Notice that the above algorithm can be implemented in time $O(n)$ since there are at most $2n-1$ considered pairs $(i,j)$ (each index can be incremented at most $n-1$ times) and you can update the value of $\sigma(i,j)$ in constant time whenever $i$ or $j$ changes (subtract $a_{i}$ just before incrementing $i$, and add $a_j$ immediately after incrementing $j$).

We only need to show that some pair considered $(i,j)$ corresponds to the endpoints $i^*, j^*$ of an optimal subarray $a_{i^*}, a_{i^*+1}, \dots, a_{j^*}$.
At some point during the execution of the algorithm we must either have $i = i^*$ or $j=j^*$. Consider the first iteration when this happens.
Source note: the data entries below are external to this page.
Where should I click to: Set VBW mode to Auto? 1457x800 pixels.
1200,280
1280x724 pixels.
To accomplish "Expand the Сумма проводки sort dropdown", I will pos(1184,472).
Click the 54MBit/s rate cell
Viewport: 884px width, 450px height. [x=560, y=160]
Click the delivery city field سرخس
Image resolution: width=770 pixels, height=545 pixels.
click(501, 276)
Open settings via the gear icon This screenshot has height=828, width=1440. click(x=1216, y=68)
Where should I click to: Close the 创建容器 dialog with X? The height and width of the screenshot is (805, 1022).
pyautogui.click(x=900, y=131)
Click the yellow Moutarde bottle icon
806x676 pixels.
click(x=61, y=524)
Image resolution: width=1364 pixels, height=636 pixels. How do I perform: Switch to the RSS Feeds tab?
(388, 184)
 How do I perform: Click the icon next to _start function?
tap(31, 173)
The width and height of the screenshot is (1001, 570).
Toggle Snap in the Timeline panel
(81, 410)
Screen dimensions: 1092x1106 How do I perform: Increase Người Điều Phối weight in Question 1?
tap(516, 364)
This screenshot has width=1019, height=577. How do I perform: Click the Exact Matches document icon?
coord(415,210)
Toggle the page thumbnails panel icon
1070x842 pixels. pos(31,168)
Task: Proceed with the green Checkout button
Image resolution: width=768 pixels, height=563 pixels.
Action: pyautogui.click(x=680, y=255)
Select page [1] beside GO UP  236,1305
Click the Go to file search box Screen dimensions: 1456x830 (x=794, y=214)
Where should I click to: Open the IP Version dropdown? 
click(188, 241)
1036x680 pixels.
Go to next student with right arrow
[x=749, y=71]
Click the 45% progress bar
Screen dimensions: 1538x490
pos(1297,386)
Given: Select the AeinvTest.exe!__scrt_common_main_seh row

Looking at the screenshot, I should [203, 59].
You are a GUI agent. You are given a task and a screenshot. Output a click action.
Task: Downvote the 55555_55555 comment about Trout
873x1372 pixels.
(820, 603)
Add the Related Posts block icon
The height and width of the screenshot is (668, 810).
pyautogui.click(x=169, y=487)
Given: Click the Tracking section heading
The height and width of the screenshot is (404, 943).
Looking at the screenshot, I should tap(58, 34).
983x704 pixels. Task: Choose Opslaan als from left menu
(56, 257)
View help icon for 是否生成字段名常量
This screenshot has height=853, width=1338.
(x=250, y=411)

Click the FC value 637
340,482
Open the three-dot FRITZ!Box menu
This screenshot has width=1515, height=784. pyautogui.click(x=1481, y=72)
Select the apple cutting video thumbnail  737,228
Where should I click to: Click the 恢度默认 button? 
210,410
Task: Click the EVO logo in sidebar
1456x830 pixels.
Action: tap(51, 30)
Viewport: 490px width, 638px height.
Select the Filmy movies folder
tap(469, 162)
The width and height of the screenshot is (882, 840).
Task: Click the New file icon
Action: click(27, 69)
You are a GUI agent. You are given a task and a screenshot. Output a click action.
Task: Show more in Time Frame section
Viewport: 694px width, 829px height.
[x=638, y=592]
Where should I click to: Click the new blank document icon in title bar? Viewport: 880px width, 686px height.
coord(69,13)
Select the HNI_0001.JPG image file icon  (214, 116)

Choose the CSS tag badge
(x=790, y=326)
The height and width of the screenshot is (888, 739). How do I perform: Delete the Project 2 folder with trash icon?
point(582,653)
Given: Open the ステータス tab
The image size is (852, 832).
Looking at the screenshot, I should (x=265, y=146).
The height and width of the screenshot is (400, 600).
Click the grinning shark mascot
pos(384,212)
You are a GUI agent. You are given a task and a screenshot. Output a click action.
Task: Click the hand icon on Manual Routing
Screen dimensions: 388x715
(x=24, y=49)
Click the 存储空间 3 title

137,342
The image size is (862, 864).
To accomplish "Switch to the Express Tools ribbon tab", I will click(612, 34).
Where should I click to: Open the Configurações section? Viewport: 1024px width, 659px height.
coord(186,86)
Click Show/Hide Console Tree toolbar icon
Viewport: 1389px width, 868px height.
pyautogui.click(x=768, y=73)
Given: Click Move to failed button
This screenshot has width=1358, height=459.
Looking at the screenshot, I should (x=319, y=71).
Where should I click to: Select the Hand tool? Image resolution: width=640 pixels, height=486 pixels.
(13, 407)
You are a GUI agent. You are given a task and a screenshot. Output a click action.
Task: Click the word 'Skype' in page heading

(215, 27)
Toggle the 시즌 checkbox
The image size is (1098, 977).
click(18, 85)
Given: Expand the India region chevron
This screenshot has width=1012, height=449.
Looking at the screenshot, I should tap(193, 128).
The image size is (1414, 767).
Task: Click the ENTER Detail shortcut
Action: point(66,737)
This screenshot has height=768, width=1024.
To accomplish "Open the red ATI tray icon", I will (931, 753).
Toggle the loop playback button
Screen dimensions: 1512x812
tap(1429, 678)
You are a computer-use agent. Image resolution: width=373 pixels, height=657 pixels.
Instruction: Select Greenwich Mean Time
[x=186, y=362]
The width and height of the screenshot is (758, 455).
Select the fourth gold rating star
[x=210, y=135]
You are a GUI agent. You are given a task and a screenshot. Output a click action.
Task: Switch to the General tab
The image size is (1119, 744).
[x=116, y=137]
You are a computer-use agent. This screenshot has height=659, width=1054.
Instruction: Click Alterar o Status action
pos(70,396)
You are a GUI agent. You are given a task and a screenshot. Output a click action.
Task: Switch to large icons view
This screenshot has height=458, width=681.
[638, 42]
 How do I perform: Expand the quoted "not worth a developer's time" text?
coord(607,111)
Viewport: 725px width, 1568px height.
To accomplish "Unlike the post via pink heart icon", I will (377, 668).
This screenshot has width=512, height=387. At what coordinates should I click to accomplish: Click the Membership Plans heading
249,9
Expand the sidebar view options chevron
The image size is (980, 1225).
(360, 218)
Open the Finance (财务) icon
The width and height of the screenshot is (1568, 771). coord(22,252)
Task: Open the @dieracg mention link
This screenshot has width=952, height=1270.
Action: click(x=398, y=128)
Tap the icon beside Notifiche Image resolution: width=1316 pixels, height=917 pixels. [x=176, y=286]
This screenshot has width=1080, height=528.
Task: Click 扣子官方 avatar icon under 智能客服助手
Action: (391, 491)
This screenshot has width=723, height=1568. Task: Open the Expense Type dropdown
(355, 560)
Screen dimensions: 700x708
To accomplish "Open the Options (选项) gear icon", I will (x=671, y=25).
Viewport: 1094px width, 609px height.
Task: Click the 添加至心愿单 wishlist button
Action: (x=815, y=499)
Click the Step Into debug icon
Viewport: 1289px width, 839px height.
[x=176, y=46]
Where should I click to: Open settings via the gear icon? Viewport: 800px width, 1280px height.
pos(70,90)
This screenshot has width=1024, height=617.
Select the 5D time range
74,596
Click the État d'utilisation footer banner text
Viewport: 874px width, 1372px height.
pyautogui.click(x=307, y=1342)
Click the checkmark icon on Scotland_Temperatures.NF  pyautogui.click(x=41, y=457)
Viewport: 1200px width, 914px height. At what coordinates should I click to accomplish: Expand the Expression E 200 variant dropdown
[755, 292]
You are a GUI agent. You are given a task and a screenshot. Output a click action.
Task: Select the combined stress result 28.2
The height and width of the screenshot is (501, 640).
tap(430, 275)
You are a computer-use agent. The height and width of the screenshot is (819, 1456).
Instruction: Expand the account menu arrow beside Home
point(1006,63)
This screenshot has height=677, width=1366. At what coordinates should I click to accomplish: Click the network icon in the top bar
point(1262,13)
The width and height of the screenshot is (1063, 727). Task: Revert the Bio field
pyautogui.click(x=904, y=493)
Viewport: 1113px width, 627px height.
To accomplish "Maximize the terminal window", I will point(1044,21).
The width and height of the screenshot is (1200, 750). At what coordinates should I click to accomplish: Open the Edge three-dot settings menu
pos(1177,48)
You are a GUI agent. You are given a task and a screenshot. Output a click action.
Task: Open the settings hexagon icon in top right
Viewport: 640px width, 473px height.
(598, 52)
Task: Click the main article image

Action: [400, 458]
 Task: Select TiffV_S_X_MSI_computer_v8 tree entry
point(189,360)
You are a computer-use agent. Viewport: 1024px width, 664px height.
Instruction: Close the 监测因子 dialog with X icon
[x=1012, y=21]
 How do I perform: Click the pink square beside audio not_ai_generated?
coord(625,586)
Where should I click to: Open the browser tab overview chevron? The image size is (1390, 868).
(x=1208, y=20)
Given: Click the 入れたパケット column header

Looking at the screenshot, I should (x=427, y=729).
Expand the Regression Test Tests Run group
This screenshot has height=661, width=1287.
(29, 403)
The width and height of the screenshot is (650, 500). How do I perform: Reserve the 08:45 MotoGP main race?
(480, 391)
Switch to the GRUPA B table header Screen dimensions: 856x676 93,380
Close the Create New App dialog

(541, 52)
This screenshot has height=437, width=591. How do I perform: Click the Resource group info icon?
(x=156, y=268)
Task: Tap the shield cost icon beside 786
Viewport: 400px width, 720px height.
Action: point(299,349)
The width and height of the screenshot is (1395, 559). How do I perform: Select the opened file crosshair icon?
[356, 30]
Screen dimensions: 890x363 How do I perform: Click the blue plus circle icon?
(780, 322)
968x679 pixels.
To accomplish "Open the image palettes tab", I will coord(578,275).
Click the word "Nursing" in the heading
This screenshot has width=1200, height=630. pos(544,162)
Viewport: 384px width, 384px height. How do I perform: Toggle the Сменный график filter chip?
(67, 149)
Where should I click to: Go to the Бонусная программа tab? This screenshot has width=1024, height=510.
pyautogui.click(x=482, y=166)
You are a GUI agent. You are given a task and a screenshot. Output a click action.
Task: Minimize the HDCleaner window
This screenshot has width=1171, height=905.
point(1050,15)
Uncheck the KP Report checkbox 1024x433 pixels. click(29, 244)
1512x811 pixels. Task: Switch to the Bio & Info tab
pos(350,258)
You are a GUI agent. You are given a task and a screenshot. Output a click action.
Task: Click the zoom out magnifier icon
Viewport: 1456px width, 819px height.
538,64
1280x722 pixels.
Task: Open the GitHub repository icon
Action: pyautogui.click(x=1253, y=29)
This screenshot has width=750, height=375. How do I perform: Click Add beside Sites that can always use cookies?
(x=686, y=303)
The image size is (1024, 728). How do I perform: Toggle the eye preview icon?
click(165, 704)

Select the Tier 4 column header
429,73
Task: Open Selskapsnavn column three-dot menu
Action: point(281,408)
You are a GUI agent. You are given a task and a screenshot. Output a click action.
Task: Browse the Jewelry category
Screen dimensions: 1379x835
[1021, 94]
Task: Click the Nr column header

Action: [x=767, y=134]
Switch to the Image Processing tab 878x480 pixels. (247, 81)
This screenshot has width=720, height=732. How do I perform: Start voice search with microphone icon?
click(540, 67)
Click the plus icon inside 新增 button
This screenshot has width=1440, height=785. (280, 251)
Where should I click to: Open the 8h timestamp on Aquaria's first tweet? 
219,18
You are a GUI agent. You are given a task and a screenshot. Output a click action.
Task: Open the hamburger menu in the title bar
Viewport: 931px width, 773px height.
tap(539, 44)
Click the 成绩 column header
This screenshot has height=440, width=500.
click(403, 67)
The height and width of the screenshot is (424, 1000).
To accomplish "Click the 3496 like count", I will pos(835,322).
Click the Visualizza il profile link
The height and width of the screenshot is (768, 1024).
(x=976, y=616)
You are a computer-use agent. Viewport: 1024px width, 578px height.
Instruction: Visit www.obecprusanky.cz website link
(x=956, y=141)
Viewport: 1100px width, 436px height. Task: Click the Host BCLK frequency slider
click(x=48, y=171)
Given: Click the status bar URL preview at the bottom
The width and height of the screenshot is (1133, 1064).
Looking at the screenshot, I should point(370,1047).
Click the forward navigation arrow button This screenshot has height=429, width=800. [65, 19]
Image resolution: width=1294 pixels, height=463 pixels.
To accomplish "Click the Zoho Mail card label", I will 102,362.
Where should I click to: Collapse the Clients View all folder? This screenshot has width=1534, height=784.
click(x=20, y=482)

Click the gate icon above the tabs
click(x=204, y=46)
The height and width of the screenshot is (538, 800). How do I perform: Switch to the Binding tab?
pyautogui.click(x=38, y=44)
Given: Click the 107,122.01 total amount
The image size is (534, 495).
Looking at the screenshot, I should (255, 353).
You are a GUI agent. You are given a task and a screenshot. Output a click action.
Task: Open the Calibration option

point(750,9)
- If $i=i^*$ then $j \le j^*$. Moreover, for all $j' \in \{j, j+1, \dots, j^*-1\}$ (this set might be empty), we have $\sigma(i, j') < T$ and hence $j$ gets incremented until $j=j^*$ while $i$ remains unchanged. Therefore $(i^*, j^*)$ is considered.

 
- If $j=j^*$ then $i \le i^*$. Moreover, for all $i' \in \{i, i+1,\dots, i^*-1\}$ (this set might be empty), we have $\sigma(i', j) \ge T$ and hence $i$ gets incremented until $i=i^*$ while $j$ remains unchanged. Therefore $(i^*, j^*)$ is considered.